DO THIS:
Please write out the rows below word for word, starting at the first one and ending with the line that contains "click(x=342, y=173)", that line included.

[Start LISTED ENTRIES]

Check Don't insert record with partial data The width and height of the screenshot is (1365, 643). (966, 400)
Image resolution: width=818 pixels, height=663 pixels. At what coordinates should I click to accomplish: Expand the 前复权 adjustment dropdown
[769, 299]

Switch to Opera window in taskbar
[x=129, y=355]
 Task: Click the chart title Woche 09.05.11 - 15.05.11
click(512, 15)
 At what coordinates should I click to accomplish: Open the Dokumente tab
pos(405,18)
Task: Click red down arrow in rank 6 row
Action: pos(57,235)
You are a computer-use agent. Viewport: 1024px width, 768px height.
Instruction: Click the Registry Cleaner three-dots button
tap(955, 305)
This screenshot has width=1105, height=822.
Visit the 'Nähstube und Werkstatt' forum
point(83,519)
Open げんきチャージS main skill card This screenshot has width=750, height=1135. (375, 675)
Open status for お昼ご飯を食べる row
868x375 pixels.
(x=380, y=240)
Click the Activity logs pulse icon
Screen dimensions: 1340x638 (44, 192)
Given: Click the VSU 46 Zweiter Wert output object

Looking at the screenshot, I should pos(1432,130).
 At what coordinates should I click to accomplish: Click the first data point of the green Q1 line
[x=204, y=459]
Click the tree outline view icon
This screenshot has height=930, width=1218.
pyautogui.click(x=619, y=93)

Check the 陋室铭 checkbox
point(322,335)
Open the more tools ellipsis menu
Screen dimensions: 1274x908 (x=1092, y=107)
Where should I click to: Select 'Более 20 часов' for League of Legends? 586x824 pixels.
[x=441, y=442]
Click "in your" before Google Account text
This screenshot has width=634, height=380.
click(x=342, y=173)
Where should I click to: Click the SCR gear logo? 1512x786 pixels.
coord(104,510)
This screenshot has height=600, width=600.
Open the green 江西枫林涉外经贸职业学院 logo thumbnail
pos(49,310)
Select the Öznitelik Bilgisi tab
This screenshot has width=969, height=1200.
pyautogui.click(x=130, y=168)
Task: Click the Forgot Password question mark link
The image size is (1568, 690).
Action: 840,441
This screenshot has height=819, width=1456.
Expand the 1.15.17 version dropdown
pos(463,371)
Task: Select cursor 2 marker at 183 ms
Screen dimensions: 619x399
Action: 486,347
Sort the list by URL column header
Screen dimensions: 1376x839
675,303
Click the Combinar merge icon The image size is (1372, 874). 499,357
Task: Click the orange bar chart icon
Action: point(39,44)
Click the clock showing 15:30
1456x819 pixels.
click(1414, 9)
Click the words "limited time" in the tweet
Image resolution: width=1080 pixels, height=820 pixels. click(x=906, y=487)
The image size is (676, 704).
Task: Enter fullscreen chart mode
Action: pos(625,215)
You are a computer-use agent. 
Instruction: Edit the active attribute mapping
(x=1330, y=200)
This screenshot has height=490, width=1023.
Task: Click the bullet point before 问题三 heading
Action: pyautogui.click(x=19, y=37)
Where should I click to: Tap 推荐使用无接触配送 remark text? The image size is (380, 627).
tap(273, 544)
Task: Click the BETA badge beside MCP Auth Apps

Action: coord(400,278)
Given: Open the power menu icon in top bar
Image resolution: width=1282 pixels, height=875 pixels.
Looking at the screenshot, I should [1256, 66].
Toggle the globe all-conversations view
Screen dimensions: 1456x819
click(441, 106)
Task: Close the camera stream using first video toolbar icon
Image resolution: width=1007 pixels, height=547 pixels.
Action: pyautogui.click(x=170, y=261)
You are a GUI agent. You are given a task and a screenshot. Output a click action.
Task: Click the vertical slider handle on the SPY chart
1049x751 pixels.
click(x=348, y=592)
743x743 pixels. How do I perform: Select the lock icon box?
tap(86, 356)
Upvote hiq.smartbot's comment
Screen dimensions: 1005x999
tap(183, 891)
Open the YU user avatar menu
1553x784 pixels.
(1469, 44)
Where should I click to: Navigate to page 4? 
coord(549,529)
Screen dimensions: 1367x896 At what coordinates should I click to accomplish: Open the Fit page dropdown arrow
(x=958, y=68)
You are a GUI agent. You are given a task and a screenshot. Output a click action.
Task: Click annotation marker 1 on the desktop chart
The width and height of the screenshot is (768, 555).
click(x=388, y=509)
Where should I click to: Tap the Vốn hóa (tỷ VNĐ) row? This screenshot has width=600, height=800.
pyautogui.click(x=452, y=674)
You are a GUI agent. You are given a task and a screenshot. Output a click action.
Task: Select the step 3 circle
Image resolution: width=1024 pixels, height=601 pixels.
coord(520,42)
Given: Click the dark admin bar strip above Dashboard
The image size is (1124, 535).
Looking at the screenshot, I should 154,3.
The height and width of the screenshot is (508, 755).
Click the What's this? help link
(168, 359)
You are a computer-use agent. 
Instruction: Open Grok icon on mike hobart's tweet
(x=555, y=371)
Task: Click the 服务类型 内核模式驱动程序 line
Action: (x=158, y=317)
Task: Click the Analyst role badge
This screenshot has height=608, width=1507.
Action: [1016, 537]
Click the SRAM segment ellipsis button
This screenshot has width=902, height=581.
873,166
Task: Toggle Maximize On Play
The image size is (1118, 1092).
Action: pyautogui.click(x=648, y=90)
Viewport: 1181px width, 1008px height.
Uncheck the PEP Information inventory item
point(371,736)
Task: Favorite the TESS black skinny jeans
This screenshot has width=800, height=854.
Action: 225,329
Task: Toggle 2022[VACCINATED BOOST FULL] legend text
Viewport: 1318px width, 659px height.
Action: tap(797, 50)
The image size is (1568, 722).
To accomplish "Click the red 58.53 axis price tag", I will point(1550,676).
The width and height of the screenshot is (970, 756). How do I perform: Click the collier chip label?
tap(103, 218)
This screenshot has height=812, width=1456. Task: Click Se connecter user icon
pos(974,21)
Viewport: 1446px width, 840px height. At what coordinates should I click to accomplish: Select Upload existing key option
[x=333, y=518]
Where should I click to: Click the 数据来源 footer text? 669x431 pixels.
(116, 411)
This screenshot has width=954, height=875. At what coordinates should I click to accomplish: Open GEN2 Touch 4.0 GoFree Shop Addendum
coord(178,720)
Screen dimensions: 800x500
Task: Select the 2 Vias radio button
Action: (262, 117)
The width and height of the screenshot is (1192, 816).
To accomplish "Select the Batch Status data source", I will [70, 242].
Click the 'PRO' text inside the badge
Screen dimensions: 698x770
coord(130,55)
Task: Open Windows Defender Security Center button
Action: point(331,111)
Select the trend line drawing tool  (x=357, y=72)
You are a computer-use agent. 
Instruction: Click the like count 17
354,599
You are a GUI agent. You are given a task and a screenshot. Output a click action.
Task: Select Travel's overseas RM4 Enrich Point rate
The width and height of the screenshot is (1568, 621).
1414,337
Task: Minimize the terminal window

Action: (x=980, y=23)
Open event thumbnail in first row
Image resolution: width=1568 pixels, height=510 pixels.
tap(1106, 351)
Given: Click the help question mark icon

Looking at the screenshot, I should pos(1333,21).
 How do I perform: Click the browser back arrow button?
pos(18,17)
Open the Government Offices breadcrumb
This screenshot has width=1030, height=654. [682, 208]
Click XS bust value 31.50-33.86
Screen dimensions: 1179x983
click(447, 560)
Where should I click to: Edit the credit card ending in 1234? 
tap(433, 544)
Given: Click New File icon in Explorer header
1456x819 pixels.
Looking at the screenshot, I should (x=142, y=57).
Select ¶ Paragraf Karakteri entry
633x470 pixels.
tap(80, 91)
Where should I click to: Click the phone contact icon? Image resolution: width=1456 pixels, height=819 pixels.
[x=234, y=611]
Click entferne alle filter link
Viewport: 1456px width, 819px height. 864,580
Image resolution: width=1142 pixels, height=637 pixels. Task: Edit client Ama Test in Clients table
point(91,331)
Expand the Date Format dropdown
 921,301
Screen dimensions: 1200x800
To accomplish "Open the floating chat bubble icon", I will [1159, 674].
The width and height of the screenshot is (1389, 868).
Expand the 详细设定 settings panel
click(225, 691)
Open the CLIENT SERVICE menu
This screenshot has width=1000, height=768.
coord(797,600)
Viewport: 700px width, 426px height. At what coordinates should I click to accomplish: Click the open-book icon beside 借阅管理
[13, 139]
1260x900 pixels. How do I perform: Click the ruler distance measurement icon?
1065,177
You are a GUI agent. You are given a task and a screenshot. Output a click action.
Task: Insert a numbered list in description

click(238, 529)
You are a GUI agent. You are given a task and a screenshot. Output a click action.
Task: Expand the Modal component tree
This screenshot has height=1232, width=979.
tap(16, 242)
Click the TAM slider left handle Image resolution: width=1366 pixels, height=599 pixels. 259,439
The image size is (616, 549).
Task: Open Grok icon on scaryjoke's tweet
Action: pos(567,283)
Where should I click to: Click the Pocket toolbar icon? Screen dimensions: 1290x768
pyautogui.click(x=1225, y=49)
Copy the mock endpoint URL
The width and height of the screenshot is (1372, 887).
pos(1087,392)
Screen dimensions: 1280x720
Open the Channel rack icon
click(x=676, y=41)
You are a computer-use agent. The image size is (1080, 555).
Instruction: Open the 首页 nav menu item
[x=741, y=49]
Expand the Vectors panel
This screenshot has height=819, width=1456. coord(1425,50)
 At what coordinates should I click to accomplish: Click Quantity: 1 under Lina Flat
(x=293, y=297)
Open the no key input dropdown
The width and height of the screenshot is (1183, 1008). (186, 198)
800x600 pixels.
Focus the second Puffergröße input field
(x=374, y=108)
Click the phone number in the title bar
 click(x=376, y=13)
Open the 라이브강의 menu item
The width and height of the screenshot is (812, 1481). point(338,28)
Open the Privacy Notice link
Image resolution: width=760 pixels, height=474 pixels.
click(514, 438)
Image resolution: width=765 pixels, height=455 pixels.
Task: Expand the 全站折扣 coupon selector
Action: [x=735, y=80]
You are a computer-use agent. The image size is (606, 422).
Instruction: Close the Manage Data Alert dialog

[End LISTED ENTRIES]

ANSWER FOR THE TASK:
Check Don't insert record with partial data The width and height of the screenshot is (1365, 643). (966, 400)
Image resolution: width=818 pixels, height=663 pixels. At what coordinates should I click to accomplish: Expand the 前复权 adjustment dropdown
[769, 299]

Switch to Opera window in taskbar
[x=129, y=355]
 Task: Click the chart title Woche 09.05.11 - 15.05.11
click(512, 15)
 At what coordinates should I click to accomplish: Open the Dokumente tab
pos(405,18)
Task: Click red down arrow in rank 6 row
Action: pos(57,235)
You are a computer-use agent. Viewport: 1024px width, 768px height.
Instruction: Click the Registry Cleaner three-dots button
tap(955, 305)
This screenshot has width=1105, height=822.
Visit the 'Nähstube und Werkstatt' forum
point(83,519)
Open げんきチャージS main skill card This screenshot has width=750, height=1135. (375, 675)
Open status for お昼ご飯を食べる row
868x375 pixels.
(x=380, y=240)
Click the Activity logs pulse icon
Screen dimensions: 1340x638 (44, 192)
Given: Click the VSU 46 Zweiter Wert output object

Looking at the screenshot, I should pos(1432,130).
 At what coordinates should I click to accomplish: Click the first data point of the green Q1 line
[x=204, y=459]
Click the tree outline view icon
This screenshot has height=930, width=1218.
pyautogui.click(x=619, y=93)

Check the 陋室铭 checkbox
point(322,335)
Open the more tools ellipsis menu
Screen dimensions: 1274x908 (x=1092, y=107)
Where should I click to: Select 'Более 20 часов' for League of Legends? 586x824 pixels.
[x=441, y=442]
Click "in your" before Google Account text
This screenshot has width=634, height=380.
click(x=342, y=173)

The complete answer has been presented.